We’re working on the next release of Cloudless Atlas, processing thousands upon thousands of huge Landsat scenes. Many techniques carry over smoothly from our cloudless MODIS project, but the number of pixels is on another level entirely – on the order of 20 trillion. We’re planning for a cluster of 400 servers just to manage the petabytes of data downloads. The main pipeline, though: that will be a cloud unto itself, with just over 1000 high-end machines, each applying our tuned processing kernels to millions of pixels per second. It’s been fun crunching the numbers to get this set up, but the best part is seeing the beautiful images we can produce:
Here’s the famously lovely city of Vancouver, Canada. It’s built on the delta of the Fraser river, which carries pale sand produced by the scouring of glaciers far inland. Just north of the city are the mountains that hosted the 2010 Winter Olympics; to the south are fertile valleys and the border with Washington State. (In fact, the peninsula in the lower left is the American town of Point Roberts, cut off from the US mainland.)
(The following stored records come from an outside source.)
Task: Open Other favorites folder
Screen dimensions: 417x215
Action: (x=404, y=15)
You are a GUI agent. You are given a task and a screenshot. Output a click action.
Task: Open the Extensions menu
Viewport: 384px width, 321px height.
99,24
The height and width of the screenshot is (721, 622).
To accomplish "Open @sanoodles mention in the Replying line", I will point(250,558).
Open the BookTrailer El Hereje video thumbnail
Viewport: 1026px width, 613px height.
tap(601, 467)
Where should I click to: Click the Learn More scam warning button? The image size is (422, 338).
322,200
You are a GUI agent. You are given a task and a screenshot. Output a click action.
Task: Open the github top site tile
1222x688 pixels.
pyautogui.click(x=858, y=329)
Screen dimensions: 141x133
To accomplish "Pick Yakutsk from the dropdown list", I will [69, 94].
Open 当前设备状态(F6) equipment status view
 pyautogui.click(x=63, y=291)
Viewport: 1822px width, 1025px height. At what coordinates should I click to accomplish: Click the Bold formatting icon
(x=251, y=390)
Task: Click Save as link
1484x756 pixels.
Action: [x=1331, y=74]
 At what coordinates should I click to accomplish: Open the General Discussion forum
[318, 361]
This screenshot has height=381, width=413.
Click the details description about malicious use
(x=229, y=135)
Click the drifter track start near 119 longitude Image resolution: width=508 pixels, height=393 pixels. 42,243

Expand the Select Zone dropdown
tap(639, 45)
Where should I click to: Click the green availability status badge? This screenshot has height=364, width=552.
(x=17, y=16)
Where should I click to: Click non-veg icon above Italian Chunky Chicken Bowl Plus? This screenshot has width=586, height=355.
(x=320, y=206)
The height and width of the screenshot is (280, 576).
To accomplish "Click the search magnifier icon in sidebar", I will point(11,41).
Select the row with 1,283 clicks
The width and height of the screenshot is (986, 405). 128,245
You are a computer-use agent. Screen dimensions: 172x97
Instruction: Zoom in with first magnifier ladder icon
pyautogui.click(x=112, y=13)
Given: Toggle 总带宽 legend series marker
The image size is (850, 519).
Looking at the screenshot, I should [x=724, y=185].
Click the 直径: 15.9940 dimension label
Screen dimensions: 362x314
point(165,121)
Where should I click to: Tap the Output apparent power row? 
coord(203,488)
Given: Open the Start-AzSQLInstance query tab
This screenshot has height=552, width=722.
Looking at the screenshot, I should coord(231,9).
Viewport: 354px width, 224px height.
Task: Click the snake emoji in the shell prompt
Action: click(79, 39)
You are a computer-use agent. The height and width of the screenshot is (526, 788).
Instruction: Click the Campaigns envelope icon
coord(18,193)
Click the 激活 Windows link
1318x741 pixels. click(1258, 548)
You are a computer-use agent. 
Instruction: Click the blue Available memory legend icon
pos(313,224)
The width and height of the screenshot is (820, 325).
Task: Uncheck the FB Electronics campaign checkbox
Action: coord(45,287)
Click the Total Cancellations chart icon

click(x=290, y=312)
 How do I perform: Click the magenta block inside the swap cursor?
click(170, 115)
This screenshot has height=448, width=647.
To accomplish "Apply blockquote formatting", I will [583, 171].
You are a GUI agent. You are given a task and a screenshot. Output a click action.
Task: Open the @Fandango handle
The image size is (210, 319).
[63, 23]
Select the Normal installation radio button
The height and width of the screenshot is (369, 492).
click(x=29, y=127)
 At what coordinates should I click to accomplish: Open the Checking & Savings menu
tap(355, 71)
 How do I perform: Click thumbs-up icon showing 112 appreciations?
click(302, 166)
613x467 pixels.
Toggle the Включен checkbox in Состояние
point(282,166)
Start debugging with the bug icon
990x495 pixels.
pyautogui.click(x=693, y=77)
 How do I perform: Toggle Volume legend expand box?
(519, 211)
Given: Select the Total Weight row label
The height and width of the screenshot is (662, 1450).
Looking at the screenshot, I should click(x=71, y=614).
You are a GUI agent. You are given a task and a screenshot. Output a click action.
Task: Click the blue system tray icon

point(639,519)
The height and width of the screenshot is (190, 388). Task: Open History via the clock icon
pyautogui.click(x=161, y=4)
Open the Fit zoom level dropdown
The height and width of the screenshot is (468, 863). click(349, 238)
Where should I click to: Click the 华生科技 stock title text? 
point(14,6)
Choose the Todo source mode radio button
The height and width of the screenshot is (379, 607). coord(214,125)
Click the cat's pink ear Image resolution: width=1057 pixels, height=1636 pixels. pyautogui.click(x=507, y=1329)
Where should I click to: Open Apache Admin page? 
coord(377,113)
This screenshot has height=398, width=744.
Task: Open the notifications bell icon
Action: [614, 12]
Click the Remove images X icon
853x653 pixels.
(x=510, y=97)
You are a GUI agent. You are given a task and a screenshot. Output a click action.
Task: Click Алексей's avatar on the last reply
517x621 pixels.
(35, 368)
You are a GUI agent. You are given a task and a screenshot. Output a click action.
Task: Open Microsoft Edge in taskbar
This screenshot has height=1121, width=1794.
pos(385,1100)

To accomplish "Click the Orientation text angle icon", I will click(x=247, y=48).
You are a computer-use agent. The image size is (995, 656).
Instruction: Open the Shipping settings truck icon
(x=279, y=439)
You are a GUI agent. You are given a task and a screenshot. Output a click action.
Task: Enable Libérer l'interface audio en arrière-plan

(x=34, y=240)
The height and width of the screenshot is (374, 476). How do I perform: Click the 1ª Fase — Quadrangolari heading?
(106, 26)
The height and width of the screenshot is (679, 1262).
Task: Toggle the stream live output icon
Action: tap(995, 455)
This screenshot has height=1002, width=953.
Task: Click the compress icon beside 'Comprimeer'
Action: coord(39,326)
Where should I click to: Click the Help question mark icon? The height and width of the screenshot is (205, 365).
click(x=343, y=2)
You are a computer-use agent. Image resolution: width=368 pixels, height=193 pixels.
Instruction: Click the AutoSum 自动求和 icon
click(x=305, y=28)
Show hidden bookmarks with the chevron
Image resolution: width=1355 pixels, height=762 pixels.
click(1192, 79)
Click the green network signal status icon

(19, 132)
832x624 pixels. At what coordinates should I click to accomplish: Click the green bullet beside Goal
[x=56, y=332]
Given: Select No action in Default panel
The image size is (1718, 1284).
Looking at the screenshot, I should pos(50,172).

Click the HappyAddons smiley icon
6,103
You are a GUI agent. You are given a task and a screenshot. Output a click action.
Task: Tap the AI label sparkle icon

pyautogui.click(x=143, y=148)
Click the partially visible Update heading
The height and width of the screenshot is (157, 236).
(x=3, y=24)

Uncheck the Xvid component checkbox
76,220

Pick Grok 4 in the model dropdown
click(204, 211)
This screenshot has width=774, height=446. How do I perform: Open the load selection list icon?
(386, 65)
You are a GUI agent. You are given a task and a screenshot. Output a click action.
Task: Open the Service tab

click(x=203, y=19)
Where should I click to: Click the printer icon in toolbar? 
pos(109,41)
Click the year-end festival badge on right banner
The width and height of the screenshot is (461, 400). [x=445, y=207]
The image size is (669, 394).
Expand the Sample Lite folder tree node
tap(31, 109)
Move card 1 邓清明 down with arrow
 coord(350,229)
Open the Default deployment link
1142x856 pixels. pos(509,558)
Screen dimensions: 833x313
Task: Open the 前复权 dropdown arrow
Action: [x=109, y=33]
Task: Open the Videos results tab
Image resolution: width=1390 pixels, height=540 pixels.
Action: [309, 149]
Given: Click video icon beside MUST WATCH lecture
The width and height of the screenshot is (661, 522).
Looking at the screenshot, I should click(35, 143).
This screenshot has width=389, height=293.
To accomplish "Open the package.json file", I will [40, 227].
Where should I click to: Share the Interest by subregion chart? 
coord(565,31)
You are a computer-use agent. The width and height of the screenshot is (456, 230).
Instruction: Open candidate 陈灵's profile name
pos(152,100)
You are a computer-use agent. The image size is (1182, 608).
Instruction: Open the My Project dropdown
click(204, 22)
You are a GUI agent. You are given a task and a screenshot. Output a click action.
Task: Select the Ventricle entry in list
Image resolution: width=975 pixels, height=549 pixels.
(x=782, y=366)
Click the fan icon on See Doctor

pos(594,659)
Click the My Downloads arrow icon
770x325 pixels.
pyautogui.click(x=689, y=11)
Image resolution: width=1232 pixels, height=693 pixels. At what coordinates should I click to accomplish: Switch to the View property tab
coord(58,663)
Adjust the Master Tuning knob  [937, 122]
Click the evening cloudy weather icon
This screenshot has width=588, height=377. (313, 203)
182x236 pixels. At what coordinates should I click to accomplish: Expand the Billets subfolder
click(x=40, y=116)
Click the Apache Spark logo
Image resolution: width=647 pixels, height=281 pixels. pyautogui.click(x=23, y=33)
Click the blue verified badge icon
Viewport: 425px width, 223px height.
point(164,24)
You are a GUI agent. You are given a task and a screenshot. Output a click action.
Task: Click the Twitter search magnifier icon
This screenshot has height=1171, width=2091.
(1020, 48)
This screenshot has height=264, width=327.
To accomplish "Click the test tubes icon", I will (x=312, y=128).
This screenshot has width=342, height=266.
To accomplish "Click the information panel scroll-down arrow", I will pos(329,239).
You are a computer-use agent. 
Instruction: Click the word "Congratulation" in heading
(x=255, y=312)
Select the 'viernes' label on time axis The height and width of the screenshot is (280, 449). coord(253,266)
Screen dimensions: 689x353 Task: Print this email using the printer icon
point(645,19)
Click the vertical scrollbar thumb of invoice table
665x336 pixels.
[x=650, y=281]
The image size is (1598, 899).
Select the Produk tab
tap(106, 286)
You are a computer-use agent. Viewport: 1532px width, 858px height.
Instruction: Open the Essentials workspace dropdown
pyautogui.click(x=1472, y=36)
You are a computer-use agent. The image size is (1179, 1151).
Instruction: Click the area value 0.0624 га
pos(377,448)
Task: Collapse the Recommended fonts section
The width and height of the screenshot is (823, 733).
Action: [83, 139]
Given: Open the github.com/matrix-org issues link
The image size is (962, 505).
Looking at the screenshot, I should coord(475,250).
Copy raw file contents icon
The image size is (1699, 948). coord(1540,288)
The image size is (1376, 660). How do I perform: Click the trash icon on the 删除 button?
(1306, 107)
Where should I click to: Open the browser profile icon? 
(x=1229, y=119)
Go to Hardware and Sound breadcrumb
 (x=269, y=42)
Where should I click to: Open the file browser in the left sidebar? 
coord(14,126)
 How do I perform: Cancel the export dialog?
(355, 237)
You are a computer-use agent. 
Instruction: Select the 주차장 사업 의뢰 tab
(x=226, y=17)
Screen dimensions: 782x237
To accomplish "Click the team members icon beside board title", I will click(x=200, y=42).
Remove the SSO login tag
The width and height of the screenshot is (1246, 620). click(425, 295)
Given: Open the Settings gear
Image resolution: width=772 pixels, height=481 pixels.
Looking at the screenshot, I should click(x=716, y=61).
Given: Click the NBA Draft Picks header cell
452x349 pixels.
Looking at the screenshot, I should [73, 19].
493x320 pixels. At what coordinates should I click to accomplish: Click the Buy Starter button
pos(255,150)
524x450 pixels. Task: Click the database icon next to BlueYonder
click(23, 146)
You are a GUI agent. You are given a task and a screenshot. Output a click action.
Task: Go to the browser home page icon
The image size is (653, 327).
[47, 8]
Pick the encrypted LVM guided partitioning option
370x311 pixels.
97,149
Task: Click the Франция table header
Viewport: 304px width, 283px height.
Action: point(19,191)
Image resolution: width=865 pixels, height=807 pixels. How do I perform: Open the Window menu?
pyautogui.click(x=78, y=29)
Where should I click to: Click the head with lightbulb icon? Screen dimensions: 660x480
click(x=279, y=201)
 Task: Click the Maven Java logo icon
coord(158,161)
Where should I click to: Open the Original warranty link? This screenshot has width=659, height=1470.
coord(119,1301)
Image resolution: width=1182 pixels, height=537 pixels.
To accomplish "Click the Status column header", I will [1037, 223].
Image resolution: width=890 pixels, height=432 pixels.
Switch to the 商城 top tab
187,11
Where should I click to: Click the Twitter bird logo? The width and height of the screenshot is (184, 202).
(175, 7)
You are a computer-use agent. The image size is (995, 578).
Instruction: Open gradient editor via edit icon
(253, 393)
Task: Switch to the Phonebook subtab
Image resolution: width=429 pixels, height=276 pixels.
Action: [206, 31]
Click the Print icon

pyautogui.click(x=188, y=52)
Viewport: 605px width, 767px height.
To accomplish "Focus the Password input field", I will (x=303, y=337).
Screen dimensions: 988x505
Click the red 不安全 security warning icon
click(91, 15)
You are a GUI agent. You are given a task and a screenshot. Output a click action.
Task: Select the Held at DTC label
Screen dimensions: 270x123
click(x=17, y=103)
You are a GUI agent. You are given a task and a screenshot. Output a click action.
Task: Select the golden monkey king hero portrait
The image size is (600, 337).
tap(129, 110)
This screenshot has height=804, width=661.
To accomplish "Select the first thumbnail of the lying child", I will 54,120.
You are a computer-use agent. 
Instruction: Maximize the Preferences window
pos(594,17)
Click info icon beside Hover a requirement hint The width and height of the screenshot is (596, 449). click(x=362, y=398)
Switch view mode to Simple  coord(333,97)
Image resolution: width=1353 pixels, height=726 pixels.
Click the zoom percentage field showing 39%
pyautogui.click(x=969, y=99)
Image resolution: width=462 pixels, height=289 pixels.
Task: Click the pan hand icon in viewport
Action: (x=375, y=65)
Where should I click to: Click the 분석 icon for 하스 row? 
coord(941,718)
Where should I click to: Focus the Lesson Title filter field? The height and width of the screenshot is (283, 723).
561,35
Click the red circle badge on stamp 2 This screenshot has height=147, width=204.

I’ve been looking at a lot of images like this one lately, adjusting various parameters. They’re the very first sample swatches for the cloudless Landsat project – areas carefully chosen to be tricky because of seasonal vegetation, mountains, clouds (having grown up just outside this image’s frame, I can assure you there are plenty of clouds here), different kinds of water, agriculture, and so on. Making basemaps is an exercise in balance.